>> Start Data provided

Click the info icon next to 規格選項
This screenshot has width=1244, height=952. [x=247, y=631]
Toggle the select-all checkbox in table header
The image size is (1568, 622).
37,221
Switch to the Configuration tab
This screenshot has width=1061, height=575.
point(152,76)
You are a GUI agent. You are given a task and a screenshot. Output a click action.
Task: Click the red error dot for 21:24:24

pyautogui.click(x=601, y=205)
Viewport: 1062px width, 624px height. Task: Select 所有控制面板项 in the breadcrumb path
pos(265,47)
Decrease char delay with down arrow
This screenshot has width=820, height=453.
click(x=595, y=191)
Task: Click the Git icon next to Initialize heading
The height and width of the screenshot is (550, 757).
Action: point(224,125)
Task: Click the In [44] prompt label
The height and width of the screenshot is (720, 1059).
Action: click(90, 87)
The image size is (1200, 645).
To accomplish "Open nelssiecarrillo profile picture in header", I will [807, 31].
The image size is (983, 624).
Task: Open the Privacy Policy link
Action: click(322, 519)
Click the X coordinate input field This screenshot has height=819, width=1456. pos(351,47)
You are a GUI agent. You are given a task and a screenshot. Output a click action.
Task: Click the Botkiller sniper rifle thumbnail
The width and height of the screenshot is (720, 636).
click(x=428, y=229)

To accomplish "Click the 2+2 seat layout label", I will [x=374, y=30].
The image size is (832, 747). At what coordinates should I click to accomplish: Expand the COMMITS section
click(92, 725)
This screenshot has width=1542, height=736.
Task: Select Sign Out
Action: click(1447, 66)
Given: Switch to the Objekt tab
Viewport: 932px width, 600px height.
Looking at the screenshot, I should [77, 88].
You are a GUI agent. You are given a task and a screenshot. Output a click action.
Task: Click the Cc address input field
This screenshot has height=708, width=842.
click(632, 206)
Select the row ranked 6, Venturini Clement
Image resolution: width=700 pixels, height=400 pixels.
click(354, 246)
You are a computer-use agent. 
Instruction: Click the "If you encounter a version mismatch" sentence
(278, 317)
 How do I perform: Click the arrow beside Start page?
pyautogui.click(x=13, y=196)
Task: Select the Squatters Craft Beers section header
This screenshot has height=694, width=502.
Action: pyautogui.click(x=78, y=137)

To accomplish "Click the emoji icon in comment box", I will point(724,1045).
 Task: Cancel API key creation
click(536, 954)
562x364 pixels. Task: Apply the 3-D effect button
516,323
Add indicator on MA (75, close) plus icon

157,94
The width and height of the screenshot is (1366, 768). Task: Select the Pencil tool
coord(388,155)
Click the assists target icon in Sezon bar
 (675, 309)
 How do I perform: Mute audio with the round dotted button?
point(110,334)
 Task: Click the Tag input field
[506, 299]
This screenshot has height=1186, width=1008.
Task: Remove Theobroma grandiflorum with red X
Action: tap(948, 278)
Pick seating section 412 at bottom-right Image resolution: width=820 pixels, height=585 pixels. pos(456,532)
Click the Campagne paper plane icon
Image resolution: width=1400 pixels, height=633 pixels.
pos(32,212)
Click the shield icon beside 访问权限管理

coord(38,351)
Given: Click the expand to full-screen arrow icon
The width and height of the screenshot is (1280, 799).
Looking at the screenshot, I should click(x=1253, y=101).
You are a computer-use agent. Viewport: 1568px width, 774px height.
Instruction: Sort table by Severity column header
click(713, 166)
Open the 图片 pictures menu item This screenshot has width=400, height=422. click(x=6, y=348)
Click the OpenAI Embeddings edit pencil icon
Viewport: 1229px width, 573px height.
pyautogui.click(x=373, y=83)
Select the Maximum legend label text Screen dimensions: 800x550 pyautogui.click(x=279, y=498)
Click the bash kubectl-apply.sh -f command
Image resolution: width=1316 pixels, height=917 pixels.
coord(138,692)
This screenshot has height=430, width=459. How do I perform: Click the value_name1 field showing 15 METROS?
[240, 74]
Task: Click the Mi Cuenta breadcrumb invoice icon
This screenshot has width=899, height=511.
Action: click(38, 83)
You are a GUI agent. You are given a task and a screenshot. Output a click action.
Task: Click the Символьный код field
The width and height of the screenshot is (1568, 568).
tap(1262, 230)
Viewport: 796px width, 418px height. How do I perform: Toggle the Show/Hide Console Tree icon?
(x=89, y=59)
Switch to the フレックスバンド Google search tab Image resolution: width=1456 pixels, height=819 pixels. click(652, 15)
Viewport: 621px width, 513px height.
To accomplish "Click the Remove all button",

>> End Data provided

Required task - Copy every line of the records above without any changes.

In response -
Click the info icon next to 規格選項
This screenshot has width=1244, height=952. [x=247, y=631]
Toggle the select-all checkbox in table header
The image size is (1568, 622).
37,221
Switch to the Configuration tab
This screenshot has width=1061, height=575.
point(152,76)
You are a GUI agent. You are given a task and a screenshot. Output a click action.
Task: Click the red error dot for 21:24:24

pyautogui.click(x=601, y=205)
Viewport: 1062px width, 624px height. Task: Select 所有控制面板项 in the breadcrumb path
pos(265,47)
Decrease char delay with down arrow
This screenshot has width=820, height=453.
click(x=595, y=191)
Task: Click the Git icon next to Initialize heading
The height and width of the screenshot is (550, 757).
Action: point(224,125)
Task: Click the In [44] prompt label
The height and width of the screenshot is (720, 1059).
Action: click(90, 87)
The image size is (1200, 645).
To accomplish "Open nelssiecarrillo profile picture in header", I will [807, 31].
The image size is (983, 624).
Task: Open the Privacy Policy link
Action: click(322, 519)
Click the X coordinate input field This screenshot has height=819, width=1456. pos(351,47)
You are a GUI agent. You are given a task and a screenshot. Output a click action.
Task: Click the Botkiller sniper rifle thumbnail
The width and height of the screenshot is (720, 636).
click(x=428, y=229)

To accomplish "Click the 2+2 seat layout label", I will [x=374, y=30].
The image size is (832, 747). At what coordinates should I click to accomplish: Expand the COMMITS section
click(92, 725)
This screenshot has width=1542, height=736.
Task: Select Sign Out
Action: click(1447, 66)
Given: Switch to the Objekt tab
Viewport: 932px width, 600px height.
Looking at the screenshot, I should [77, 88].
You are a GUI agent. You are given a task and a screenshot. Output a click action.
Task: Click the Cc address input field
This screenshot has height=708, width=842.
click(632, 206)
Select the row ranked 6, Venturini Clement
Image resolution: width=700 pixels, height=400 pixels.
click(354, 246)
You are a computer-use agent. 
Instruction: Click the "If you encounter a version mismatch" sentence
(278, 317)
 How do I perform: Click the arrow beside Start page?
pyautogui.click(x=13, y=196)
Task: Select the Squatters Craft Beers section header
This screenshot has height=694, width=502.
Action: pyautogui.click(x=78, y=137)

To accomplish "Click the emoji icon in comment box", I will point(724,1045).
 Task: Cancel API key creation
click(536, 954)
562x364 pixels. Task: Apply the 3-D effect button
516,323
Add indicator on MA (75, close) plus icon

157,94
The width and height of the screenshot is (1366, 768). Task: Select the Pencil tool
coord(388,155)
Click the assists target icon in Sezon bar
 (675, 309)
 How do I perform: Mute audio with the round dotted button?
point(110,334)
 Task: Click the Tag input field
[506, 299]
This screenshot has height=1186, width=1008.
Task: Remove Theobroma grandiflorum with red X
Action: tap(948, 278)
Pick seating section 412 at bottom-right Image resolution: width=820 pixels, height=585 pixels. pos(456,532)
Click the Campagne paper plane icon
Image resolution: width=1400 pixels, height=633 pixels.
pos(32,212)
Click the shield icon beside 访问权限管理

coord(38,351)
Given: Click the expand to full-screen arrow icon
The width and height of the screenshot is (1280, 799).
Looking at the screenshot, I should click(x=1253, y=101).
You are a computer-use agent. Viewport: 1568px width, 774px height.
Instruction: Sort table by Severity column header
click(713, 166)
Open the 图片 pictures menu item This screenshot has width=400, height=422. click(x=6, y=348)
Click the OpenAI Embeddings edit pencil icon
Viewport: 1229px width, 573px height.
pyautogui.click(x=373, y=83)
Select the Maximum legend label text Screen dimensions: 800x550 pyautogui.click(x=279, y=498)
Click the bash kubectl-apply.sh -f command
Image resolution: width=1316 pixels, height=917 pixels.
coord(138,692)
This screenshot has height=430, width=459. How do I perform: Click the value_name1 field showing 15 METROS?
[240, 74]
Task: Click the Mi Cuenta breadcrumb invoice icon
This screenshot has width=899, height=511.
Action: click(38, 83)
You are a GUI agent. You are given a task and a screenshot. Output a click action.
Task: Click the Символьный код field
The width and height of the screenshot is (1568, 568).
tap(1262, 230)
Viewport: 796px width, 418px height. How do I perform: Toggle the Show/Hide Console Tree icon?
(x=89, y=59)
Switch to the フレックスバンド Google search tab Image resolution: width=1456 pixels, height=819 pixels. click(652, 15)
Viewport: 621px width, 513px height.
To accomplish "Click the Remove all button",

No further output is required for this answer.